* start Data for the task *

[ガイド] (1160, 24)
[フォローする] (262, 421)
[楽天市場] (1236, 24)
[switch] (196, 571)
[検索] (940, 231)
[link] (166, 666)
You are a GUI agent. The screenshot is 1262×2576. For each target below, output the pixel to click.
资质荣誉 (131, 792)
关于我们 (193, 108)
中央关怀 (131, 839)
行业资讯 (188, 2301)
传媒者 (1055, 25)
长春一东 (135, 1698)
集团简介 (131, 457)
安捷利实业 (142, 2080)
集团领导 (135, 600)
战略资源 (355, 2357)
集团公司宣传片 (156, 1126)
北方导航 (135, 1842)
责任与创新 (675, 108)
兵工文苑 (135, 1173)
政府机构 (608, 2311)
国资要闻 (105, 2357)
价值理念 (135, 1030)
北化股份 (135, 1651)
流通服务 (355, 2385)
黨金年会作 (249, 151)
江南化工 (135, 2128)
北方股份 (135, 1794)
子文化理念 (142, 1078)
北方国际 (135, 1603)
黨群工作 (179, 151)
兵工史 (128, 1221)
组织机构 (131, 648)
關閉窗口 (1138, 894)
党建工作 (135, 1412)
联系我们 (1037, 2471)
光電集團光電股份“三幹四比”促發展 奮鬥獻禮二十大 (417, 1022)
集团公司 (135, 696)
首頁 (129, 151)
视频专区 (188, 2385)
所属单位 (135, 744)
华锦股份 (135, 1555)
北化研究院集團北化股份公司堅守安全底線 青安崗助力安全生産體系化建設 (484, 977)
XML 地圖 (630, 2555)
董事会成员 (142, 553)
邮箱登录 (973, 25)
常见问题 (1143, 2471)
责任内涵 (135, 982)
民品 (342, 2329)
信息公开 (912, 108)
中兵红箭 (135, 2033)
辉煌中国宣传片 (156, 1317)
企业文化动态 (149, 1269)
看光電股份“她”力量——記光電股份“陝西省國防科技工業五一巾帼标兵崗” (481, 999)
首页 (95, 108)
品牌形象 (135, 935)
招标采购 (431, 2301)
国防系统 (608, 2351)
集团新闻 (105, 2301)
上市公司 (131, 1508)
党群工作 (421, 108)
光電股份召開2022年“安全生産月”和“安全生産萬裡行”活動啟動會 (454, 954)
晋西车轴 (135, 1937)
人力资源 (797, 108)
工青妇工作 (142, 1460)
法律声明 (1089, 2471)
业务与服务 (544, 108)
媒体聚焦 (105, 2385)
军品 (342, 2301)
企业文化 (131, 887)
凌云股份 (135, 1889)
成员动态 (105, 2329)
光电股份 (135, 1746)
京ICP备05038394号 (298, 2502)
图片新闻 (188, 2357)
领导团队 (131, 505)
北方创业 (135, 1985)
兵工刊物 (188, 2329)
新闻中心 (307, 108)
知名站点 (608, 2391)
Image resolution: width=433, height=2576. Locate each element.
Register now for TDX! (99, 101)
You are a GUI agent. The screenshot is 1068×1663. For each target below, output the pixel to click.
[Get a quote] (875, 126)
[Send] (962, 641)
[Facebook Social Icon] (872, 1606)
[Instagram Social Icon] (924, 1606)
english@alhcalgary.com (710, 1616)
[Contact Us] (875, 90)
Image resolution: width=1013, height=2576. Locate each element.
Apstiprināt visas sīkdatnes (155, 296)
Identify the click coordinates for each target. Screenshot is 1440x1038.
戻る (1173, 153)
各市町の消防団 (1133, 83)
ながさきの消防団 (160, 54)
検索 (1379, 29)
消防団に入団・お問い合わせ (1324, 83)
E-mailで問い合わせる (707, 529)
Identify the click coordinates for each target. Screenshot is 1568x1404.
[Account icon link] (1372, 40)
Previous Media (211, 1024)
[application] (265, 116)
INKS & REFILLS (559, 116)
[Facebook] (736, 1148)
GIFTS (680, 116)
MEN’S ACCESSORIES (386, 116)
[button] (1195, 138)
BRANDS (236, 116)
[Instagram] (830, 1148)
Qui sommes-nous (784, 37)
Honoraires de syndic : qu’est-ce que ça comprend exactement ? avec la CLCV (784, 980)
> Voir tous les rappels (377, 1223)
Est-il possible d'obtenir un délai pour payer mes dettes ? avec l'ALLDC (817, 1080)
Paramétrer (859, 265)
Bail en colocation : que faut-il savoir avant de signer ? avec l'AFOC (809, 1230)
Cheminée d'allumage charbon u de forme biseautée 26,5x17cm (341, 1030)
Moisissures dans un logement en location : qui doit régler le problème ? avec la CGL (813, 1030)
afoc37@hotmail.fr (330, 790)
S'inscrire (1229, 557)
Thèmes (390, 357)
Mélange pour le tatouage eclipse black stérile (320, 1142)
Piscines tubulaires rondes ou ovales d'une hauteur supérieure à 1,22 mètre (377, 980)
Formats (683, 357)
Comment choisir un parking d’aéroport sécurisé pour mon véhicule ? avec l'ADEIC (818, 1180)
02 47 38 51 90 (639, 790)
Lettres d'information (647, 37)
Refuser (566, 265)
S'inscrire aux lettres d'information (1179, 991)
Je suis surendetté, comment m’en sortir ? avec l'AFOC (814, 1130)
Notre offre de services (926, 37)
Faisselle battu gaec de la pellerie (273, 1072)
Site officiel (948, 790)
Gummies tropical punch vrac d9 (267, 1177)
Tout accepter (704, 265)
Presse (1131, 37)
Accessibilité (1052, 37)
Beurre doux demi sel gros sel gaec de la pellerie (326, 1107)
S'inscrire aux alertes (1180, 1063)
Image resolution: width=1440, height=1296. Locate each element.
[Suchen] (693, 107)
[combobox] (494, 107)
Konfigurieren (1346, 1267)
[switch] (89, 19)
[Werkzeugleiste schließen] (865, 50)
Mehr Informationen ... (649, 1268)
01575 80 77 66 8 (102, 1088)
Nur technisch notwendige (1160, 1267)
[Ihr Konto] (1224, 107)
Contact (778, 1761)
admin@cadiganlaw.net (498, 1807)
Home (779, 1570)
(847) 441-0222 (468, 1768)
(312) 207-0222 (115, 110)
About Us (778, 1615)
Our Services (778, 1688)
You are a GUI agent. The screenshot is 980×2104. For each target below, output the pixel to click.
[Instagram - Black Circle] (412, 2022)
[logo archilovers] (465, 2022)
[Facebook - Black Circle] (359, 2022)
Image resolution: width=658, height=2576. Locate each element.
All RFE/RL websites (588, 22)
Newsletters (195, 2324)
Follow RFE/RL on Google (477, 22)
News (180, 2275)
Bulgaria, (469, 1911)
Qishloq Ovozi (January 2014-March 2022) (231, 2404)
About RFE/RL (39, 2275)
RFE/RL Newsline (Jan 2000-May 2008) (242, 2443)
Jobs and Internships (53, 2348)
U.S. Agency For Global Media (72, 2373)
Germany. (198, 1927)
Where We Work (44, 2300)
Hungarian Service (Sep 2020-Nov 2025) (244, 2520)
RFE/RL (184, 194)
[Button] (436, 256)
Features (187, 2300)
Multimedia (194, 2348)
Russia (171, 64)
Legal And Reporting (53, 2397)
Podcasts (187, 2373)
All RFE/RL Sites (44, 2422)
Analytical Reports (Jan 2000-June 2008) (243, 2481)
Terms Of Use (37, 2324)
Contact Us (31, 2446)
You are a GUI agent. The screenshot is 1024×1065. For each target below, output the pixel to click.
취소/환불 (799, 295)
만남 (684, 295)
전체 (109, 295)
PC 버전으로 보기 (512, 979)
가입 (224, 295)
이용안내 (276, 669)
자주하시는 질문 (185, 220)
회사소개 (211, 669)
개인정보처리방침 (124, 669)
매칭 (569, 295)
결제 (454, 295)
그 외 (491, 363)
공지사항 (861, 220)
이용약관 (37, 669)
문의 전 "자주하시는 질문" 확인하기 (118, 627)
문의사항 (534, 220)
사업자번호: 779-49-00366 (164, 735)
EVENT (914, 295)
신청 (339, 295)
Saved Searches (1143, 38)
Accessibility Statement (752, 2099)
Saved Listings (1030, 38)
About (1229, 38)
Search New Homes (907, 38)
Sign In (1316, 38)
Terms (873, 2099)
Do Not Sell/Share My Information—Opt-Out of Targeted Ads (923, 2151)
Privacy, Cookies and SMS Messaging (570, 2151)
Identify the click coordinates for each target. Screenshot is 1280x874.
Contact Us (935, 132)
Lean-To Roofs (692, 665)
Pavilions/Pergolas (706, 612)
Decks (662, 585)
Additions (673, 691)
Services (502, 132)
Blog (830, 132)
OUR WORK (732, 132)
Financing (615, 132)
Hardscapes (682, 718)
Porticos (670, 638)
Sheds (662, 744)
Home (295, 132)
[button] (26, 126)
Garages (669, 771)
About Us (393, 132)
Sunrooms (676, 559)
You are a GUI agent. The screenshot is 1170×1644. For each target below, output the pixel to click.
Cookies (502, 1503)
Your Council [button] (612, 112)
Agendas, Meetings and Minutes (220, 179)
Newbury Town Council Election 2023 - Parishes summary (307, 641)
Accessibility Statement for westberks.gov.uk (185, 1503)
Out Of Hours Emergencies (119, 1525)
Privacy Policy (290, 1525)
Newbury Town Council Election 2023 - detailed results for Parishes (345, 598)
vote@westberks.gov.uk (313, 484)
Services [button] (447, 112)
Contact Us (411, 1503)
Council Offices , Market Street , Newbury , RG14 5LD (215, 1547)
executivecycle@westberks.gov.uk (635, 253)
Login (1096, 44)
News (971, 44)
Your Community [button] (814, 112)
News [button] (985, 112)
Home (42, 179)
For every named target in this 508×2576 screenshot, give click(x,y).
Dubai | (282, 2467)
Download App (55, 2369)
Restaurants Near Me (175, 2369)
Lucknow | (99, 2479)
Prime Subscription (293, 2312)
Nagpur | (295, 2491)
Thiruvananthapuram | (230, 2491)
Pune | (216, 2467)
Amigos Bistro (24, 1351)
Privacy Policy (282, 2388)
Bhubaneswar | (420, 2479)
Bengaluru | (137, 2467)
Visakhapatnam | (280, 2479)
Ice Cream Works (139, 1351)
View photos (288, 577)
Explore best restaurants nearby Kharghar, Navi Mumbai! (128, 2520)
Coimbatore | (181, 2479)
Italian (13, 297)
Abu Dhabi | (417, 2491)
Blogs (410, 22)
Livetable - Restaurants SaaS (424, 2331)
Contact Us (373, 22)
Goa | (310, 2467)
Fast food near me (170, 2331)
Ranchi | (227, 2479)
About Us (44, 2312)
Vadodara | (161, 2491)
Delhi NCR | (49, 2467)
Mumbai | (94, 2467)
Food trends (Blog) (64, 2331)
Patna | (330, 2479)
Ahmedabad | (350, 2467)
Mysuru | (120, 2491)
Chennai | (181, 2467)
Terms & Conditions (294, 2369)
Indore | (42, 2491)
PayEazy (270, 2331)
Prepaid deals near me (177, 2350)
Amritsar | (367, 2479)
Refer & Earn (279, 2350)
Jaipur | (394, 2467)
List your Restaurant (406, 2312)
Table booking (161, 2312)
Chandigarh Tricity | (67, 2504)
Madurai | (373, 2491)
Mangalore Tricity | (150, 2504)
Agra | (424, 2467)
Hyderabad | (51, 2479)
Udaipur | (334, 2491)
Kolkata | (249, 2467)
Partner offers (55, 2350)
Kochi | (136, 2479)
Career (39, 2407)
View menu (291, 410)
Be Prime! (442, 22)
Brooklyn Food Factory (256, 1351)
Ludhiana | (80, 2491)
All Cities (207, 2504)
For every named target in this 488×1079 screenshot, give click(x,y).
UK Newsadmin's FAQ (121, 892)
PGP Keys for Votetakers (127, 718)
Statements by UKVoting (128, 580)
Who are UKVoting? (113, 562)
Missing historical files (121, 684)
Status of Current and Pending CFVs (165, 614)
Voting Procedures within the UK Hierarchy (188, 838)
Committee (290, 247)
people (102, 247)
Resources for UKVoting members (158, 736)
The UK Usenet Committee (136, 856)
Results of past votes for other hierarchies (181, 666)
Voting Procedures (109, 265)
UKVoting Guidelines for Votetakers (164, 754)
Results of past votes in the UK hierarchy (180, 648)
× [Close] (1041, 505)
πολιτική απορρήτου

* end Data for the task *

[Problem statement]:
Pull out every line in the entries above that contains the word "Parishes". Case counts.

[Solution below]:
Newbury Town Council Election 2023 - Parishes summary (307, 641)
Newbury Town Council Election 2023 - detailed results for Parishes (345, 598)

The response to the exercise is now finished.